The Pyrrhic War (280–275 BC) was largely fought between the Roman Republic and Pyrrhus, the king of Epirus, who had been asked by the people of the Greek city of Tarentum in southern Italy to help them in their war against the Romans.
A skilled commander, with a strong army supported by war elephants (which the Romans were not experienced in facing), Pyrrhus enjoyed initial success against the Roman legions, but suffered heavy losses even in these victories. Plutarch wrote that Pyrrhus said after the second battle of the war, "If we are victorious in one more battle with the Romans, we shall be utterly ruined." He could not call up more men from home and his allies in Italy were becoming indifferent. The Romans, by contrast, had a very large pool of military manpower and could replace their losses. This is the source of the expression "Pyrrhic victory", a victory that inflicts losses the winner cannot afford in the long term.

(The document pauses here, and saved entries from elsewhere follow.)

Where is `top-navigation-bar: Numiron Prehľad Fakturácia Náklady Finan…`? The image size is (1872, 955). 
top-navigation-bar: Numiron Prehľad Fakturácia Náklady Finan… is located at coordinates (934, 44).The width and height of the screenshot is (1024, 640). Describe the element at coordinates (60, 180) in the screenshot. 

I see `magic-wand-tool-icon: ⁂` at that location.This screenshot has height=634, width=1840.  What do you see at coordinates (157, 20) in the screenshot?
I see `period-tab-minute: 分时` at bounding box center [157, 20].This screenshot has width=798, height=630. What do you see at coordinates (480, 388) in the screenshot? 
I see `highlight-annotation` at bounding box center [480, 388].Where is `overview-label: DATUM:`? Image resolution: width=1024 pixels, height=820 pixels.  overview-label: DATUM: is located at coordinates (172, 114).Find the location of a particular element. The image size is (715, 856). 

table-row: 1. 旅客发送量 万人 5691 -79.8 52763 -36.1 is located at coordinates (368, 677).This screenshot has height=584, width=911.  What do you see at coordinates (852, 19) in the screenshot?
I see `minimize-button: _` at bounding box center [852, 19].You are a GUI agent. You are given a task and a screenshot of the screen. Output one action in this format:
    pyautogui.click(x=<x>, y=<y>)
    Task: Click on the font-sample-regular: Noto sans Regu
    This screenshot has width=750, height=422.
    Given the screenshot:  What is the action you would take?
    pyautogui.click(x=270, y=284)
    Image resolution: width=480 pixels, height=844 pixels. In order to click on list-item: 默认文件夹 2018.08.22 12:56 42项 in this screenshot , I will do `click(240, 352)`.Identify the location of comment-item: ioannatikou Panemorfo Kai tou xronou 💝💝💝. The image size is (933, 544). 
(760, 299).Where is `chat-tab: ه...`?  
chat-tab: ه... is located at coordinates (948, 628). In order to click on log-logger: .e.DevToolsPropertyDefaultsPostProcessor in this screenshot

Worn down by the battles against Rome, Pyrrhus moved his army to Sicily to war against the Carthaginians instead. After several years of campaigning there (278–275 BC), he returned to Italy in 275 BC, where the last battle of the war was fought, ending in Roman victory. Following this, Pyrrhus returned to Epirus, ending the war. Three years later, in 272 BC, the Romans captured Tarentum.
The Pyrrhic War was the first time that Rome confronted the professional mercenary armies of the Hellenistic states of the eastern Mediterranean. Rome's victory drew the attention of these states to the emerging power of Rome. Ptolemy II, the king of Egypt, established diplomatic relations with Rome. After the war, Rome asserted its hegemony over southern Italy.
By 290 BC, at the end of the three Samnite Wars, Rome had established her hegemony over parts of central and southern Italy, cemented through alliances with various Italic peoples in central Italy. To the south of the Roman sphere of influence there were a few city-states founded by Greek settlers from the 8th to the 6th century BC (primarily on the coasts of Calabria and Basilicata and in eastern and southern Sicily).